Word for word, transcribe every line from the one holding "839x755 pixels." through the end of the records, but not the pictures.

== Data extract

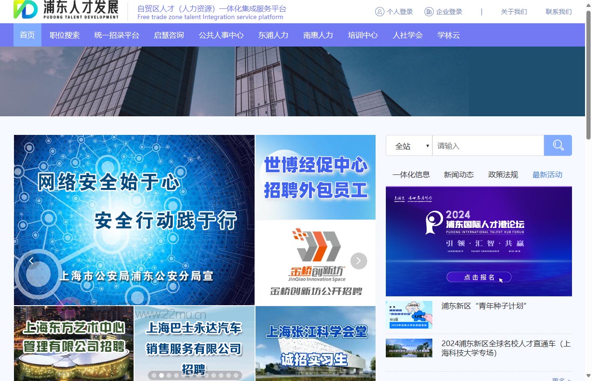The width and height of the screenshot is (592, 381).
Task: Open the 联系我们 page
Action: pos(558,11)

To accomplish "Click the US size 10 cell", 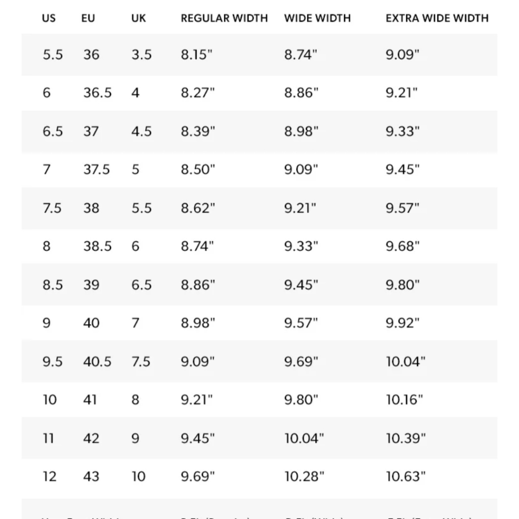I will (x=50, y=400).
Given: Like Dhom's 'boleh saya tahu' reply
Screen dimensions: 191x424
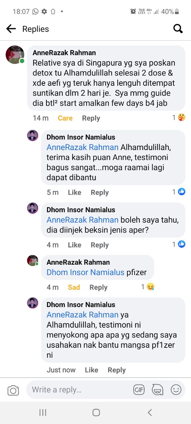Looking at the screenshot, I should [74, 245].
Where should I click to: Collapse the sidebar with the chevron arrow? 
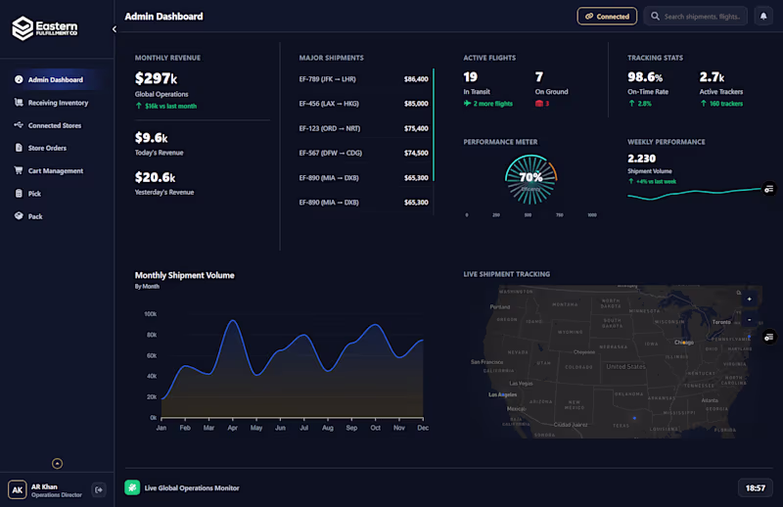click(115, 29)
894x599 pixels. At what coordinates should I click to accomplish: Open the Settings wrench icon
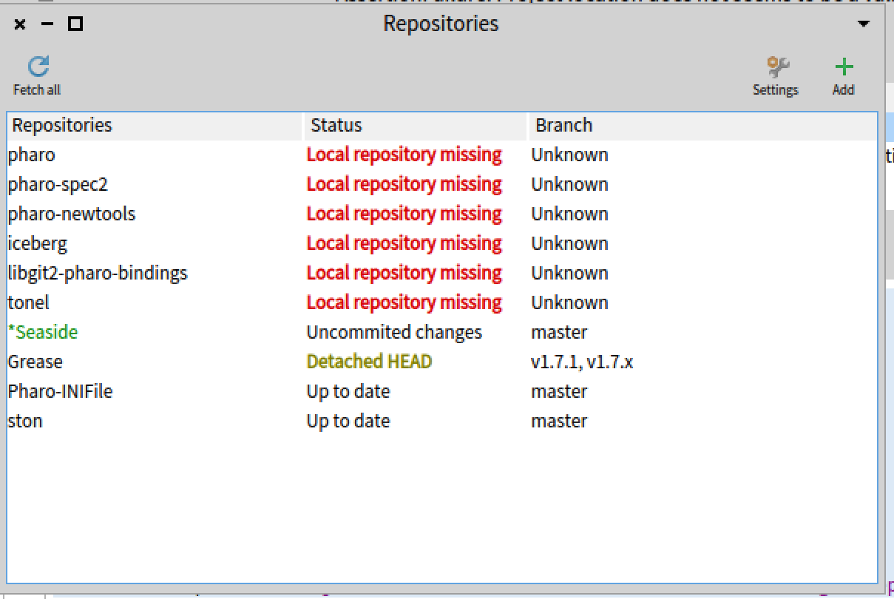tap(776, 68)
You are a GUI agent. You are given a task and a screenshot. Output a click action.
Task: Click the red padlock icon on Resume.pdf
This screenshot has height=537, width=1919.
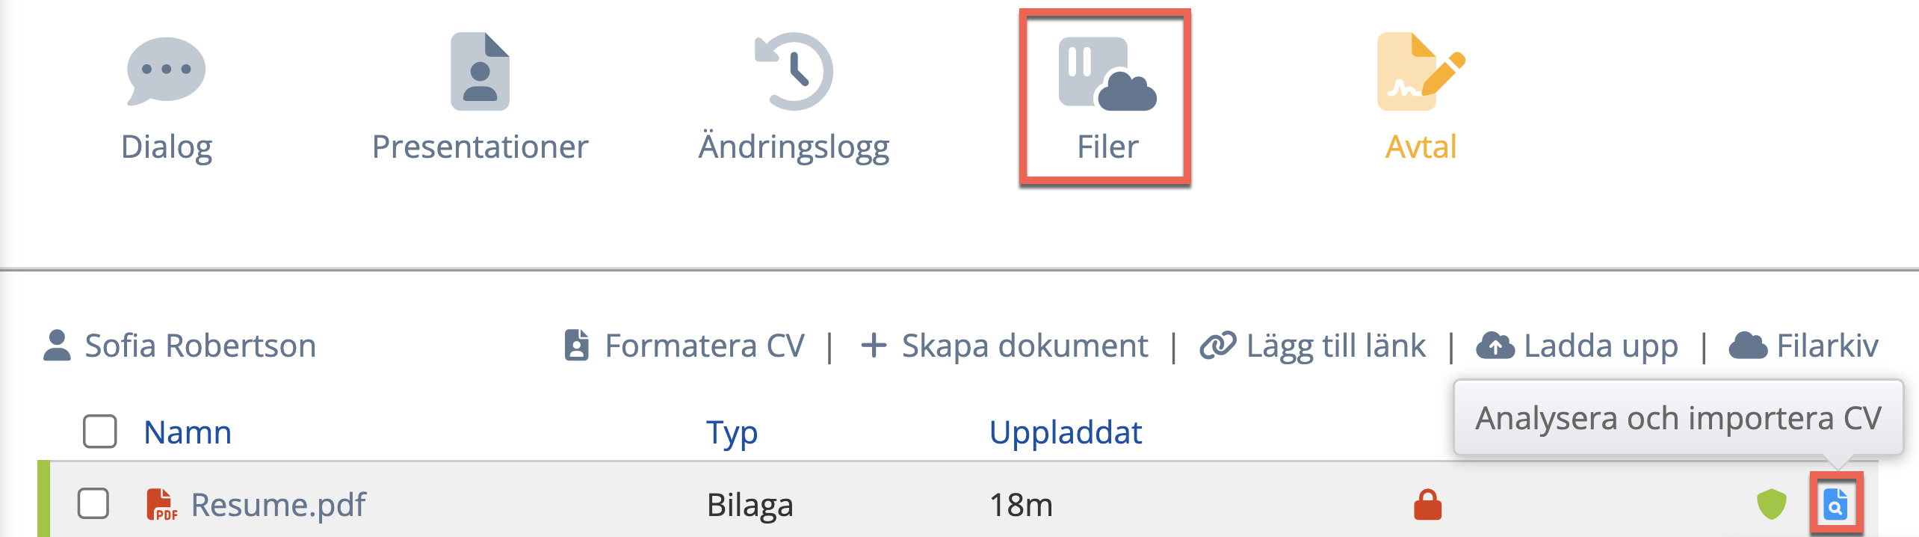(1427, 504)
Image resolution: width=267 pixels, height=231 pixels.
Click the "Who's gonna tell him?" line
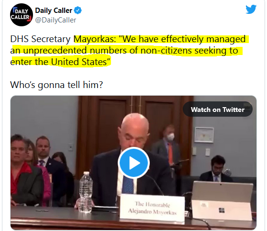pyautogui.click(x=56, y=85)

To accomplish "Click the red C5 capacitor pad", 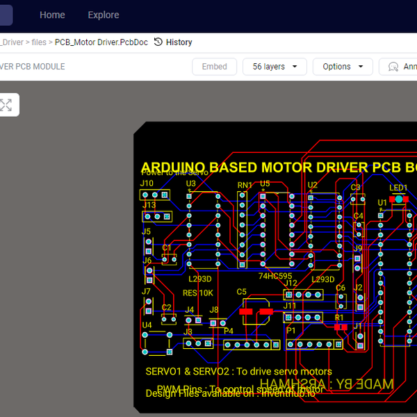I will [256, 312].
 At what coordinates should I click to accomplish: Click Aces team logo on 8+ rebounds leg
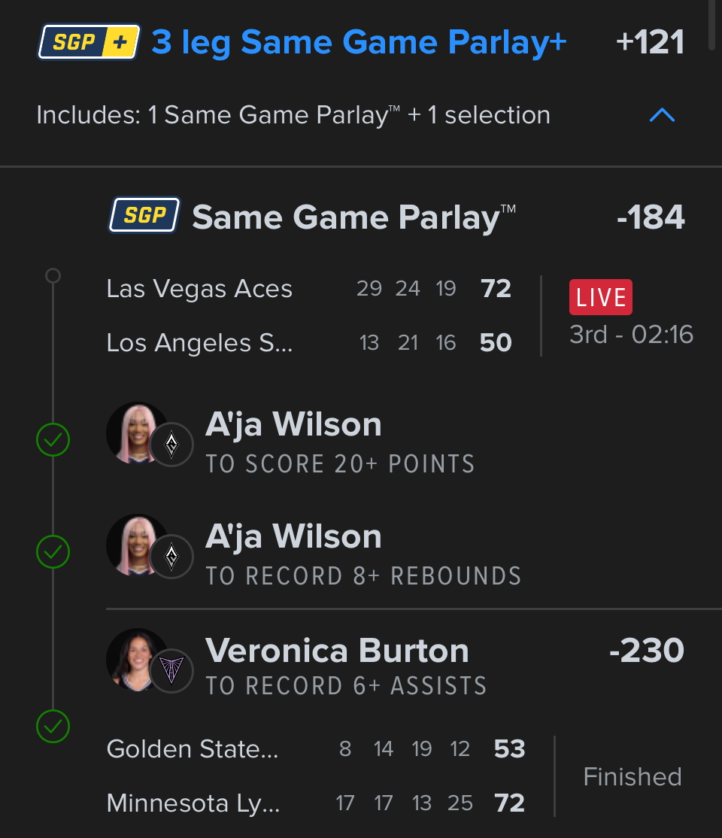[171, 557]
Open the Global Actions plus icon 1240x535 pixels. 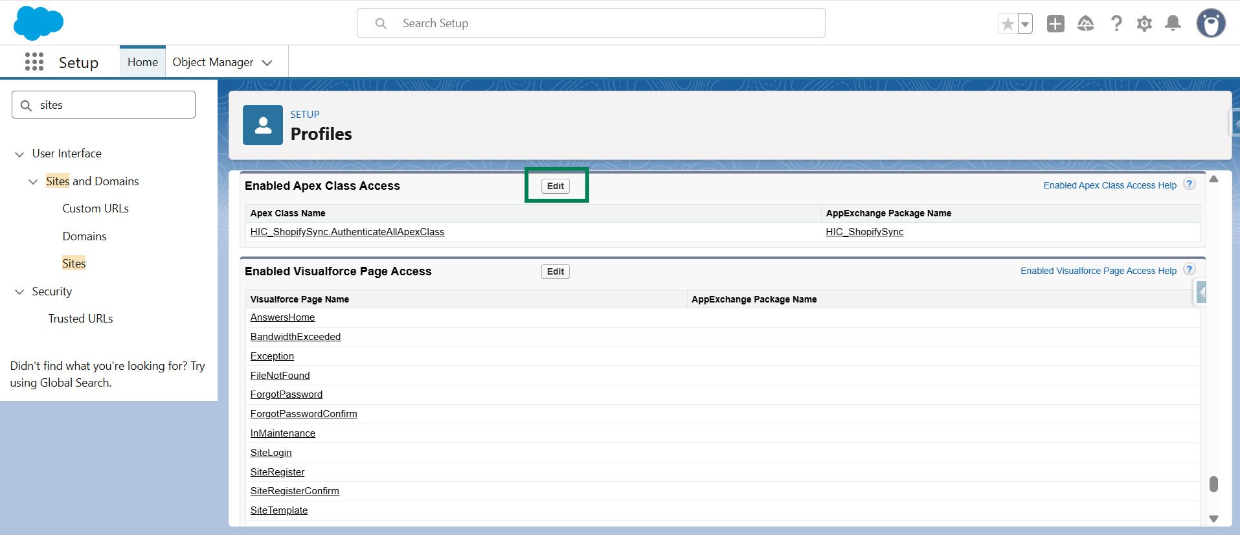point(1055,24)
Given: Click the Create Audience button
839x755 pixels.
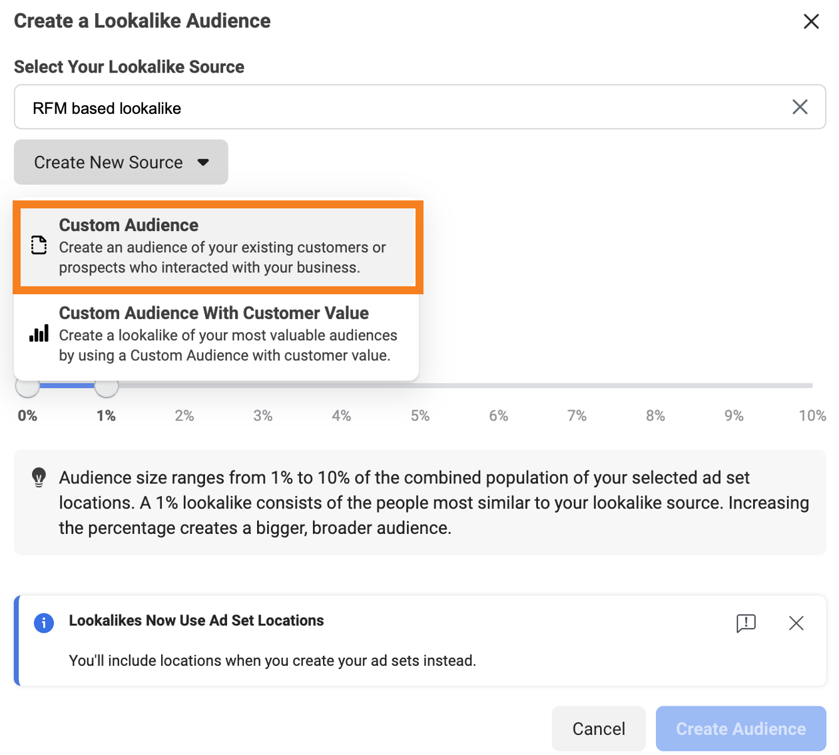Looking at the screenshot, I should pyautogui.click(x=740, y=729).
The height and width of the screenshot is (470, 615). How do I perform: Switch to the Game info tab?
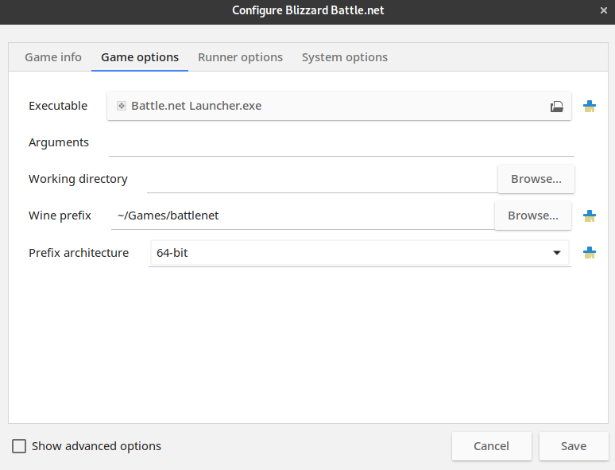53,57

====

* **Answer to this problem**
839x755 pixels.
Looking at the screenshot, I should pyautogui.click(x=740, y=729).
The height and width of the screenshot is (470, 615). How do I perform: Switch to the Game info tab?
53,57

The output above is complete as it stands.